DATASET RECORDS: Begin

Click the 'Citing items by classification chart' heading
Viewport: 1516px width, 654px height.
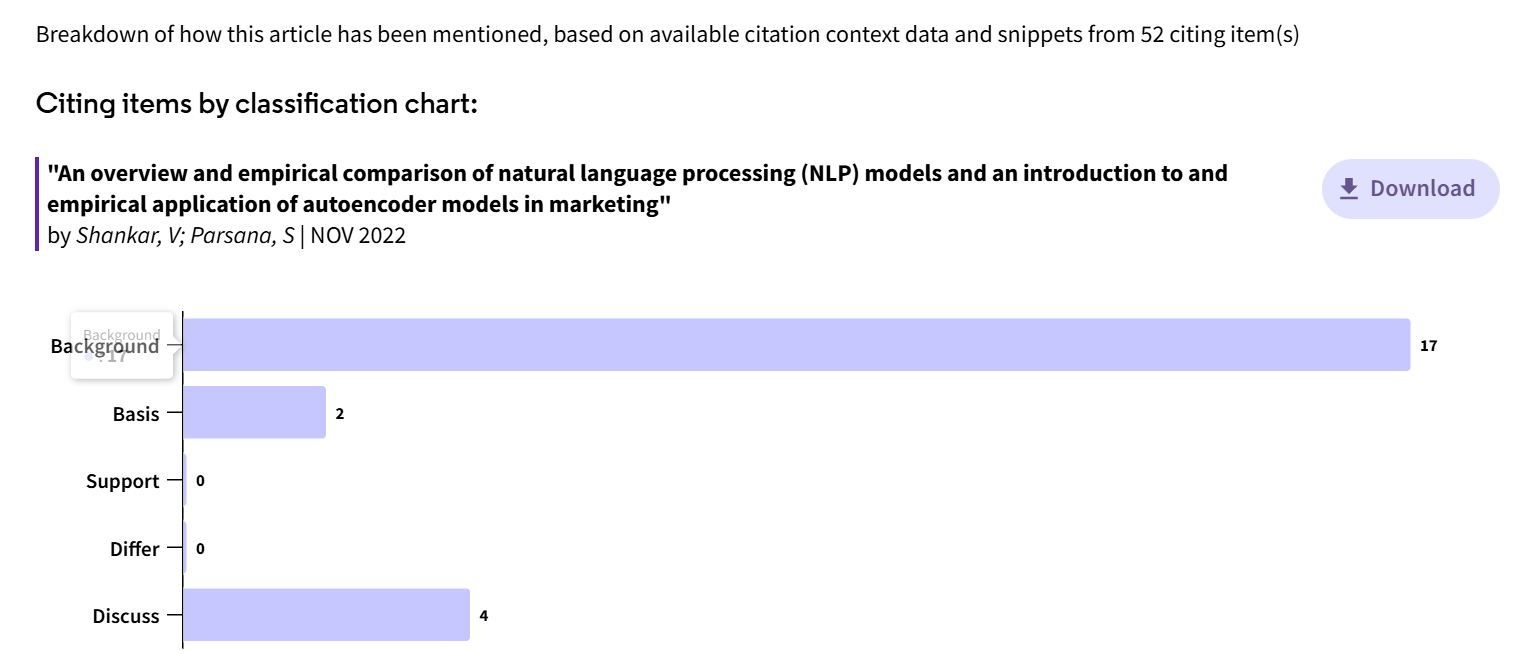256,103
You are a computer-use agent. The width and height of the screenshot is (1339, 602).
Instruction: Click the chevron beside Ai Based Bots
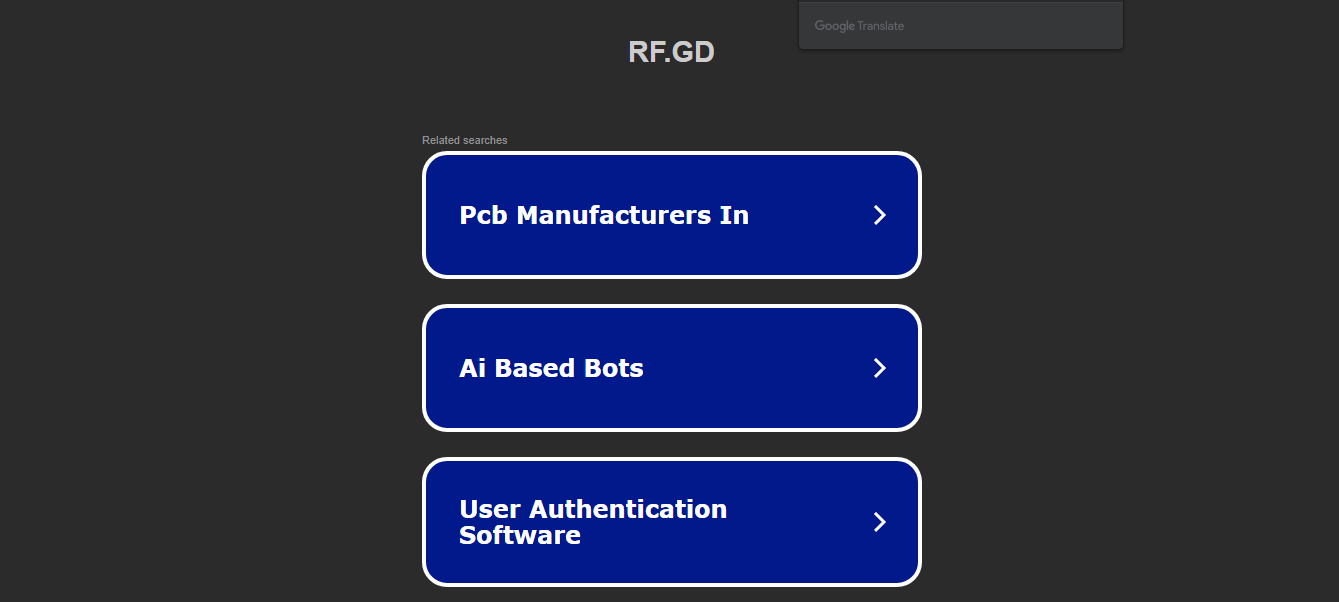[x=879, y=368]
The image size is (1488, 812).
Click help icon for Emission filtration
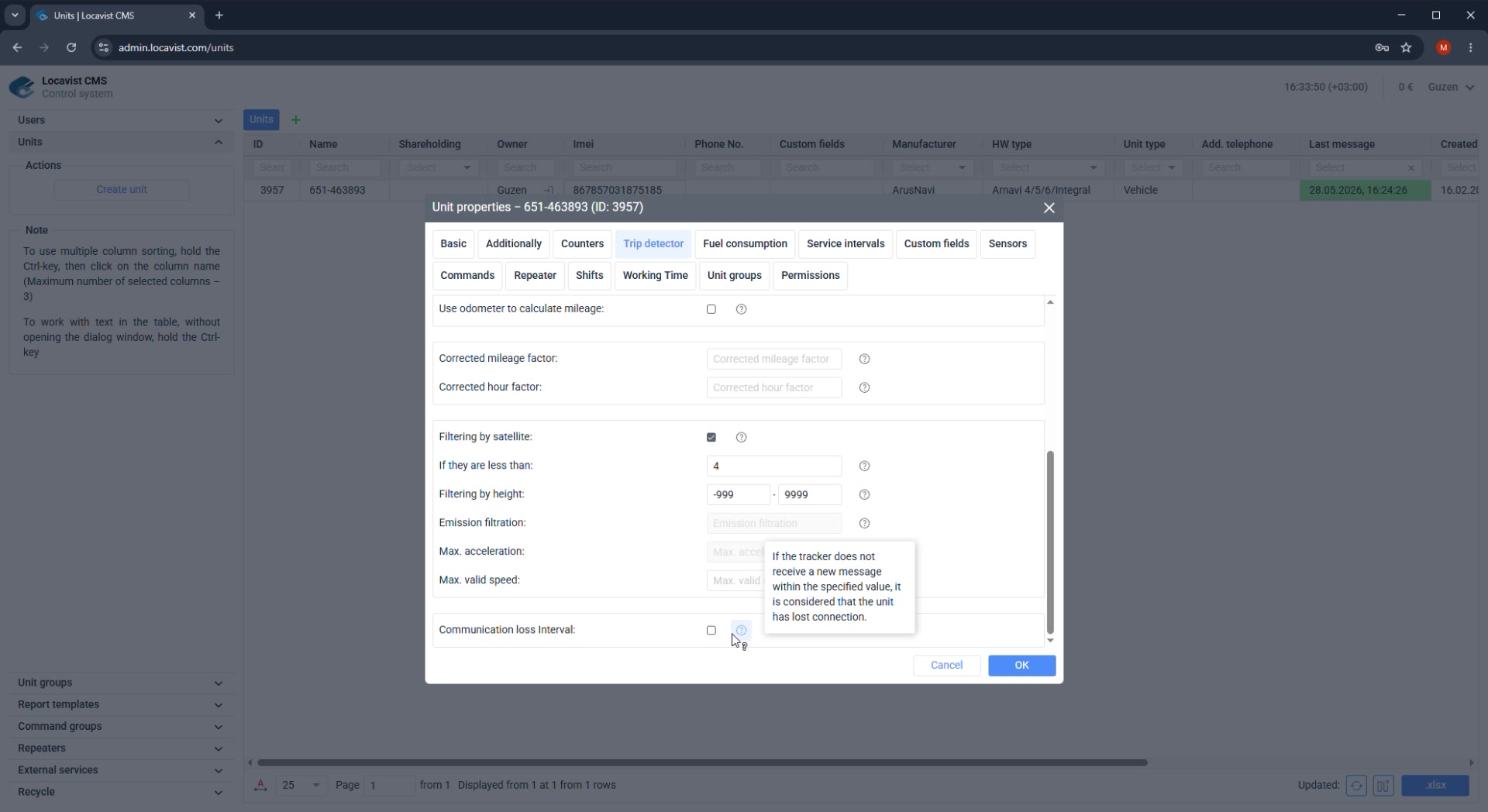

DATASET RECORDS: End

(THE TASK)
Restate word for word the lines above that start at the line containing "The image size is (1488, 812)." and run to the end of the listing; exclude the pictures.

(TASK ANSWER)
The image size is (1488, 812).
Click help icon for Emission filtration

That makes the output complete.